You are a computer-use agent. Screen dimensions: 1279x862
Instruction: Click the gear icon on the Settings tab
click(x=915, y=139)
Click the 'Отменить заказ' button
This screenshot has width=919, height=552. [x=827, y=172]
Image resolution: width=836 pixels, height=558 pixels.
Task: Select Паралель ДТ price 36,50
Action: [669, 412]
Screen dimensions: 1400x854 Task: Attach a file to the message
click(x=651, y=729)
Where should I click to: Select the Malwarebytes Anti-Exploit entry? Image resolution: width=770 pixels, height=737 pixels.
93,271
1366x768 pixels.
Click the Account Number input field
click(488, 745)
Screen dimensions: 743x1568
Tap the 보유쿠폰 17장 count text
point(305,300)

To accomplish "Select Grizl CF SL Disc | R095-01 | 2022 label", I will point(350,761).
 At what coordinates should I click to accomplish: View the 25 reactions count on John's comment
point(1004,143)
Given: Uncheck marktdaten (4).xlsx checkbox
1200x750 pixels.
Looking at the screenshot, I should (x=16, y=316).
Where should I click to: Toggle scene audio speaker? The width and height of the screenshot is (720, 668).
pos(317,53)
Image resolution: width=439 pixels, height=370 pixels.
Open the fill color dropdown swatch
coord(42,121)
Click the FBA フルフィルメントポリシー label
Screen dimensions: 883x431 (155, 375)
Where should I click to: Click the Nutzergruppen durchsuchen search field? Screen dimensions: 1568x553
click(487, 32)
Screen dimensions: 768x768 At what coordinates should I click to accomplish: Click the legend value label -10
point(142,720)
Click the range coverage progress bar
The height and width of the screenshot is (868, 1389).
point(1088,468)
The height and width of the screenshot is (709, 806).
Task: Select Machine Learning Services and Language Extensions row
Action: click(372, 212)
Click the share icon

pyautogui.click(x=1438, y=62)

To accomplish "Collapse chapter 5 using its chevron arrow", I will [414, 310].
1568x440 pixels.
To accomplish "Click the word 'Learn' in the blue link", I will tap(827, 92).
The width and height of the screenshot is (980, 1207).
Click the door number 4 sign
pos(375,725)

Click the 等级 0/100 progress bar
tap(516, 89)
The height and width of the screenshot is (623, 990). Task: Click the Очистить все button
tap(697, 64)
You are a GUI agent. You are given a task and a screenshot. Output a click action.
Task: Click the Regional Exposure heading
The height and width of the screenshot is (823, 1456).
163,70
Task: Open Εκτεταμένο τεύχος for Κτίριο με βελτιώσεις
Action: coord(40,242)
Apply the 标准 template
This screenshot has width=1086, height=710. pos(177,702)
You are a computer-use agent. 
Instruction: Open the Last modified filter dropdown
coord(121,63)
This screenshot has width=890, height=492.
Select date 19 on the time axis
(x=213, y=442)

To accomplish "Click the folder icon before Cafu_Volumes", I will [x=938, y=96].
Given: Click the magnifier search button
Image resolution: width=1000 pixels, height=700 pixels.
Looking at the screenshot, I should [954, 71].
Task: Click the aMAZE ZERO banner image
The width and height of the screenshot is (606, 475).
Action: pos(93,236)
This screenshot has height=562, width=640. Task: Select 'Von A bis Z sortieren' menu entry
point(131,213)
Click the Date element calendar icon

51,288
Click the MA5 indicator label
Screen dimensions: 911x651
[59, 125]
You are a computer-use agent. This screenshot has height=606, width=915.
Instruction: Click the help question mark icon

#### [What to do]
Everything in the data above must be reproduced exactly.

#### [The completed task]
You are a computer-use agent. Screen dimensions: 1279x862
Instruction: Click the gear icon on the Settings tab
click(x=915, y=139)
Click the 'Отменить заказ' button
This screenshot has width=919, height=552. [x=827, y=172]
Image resolution: width=836 pixels, height=558 pixels.
Task: Select Паралель ДТ price 36,50
Action: [669, 412]
Screen dimensions: 1400x854 Task: Attach a file to the message
click(x=651, y=729)
Where should I click to: Select the Malwarebytes Anti-Exploit entry? Image resolution: width=770 pixels, height=737 pixels.
93,271
1366x768 pixels.
Click the Account Number input field
click(488, 745)
Screen dimensions: 743x1568
Tap the 보유쿠폰 17장 count text
point(305,300)

To accomplish "Select Grizl CF SL Disc | R095-01 | 2022 label", I will point(350,761).
 At what coordinates should I click to accomplish: View the 25 reactions count on John's comment
point(1004,143)
Given: Uncheck marktdaten (4).xlsx checkbox
1200x750 pixels.
Looking at the screenshot, I should (x=16, y=316).
Where should I click to: Toggle scene audio speaker? The width and height of the screenshot is (720, 668).
pos(317,53)
Image resolution: width=439 pixels, height=370 pixels.
Open the fill color dropdown swatch
coord(42,121)
Click the FBA フルフィルメントポリシー label
Screen dimensions: 883x431 (155, 375)
Where should I click to: Click the Nutzergruppen durchsuchen search field? Screen dimensions: 1568x553
click(487, 32)
Screen dimensions: 768x768 At what coordinates should I click to accomplish: Click the legend value label -10
point(142,720)
Click the range coverage progress bar
The height and width of the screenshot is (868, 1389).
point(1088,468)
The height and width of the screenshot is (709, 806).
Task: Select Machine Learning Services and Language Extensions row
Action: click(372, 212)
Click the share icon

pyautogui.click(x=1438, y=62)

To accomplish "Collapse chapter 5 using its chevron arrow", I will [414, 310].
1568x440 pixels.
To accomplish "Click the word 'Learn' in the blue link", I will tap(827, 92).
The width and height of the screenshot is (980, 1207).
Click the door number 4 sign
pos(375,725)

Click the 等级 0/100 progress bar
tap(516, 89)
The height and width of the screenshot is (623, 990). Task: Click the Очистить все button
tap(697, 64)
You are a GUI agent. You are given a task and a screenshot. Output a click action.
Task: Click the Regional Exposure heading
The height and width of the screenshot is (823, 1456).
163,70
Task: Open Εκτεταμένο τεύχος for Κτίριο με βελτιώσεις
Action: coord(40,242)
Apply the 标准 template
This screenshot has width=1086, height=710. pos(177,702)
You are a computer-use agent. 
Instruction: Open the Last modified filter dropdown
coord(121,63)
This screenshot has width=890, height=492.
Select date 19 on the time axis
(x=213, y=442)

To accomplish "Click the folder icon before Cafu_Volumes", I will [x=938, y=96].
Given: Click the magnifier search button
Image resolution: width=1000 pixels, height=700 pixels.
Looking at the screenshot, I should [954, 71].
Task: Click the aMAZE ZERO banner image
The width and height of the screenshot is (606, 475).
Action: pos(93,236)
This screenshot has height=562, width=640. Task: Select 'Von A bis Z sortieren' menu entry
point(131,213)
Click the Date element calendar icon

51,288
Click the MA5 indicator label
Screen dimensions: 911x651
[59, 125]
You are a computer-use agent. This screenshot has height=606, width=915.
Instruction: Click the help question mark icon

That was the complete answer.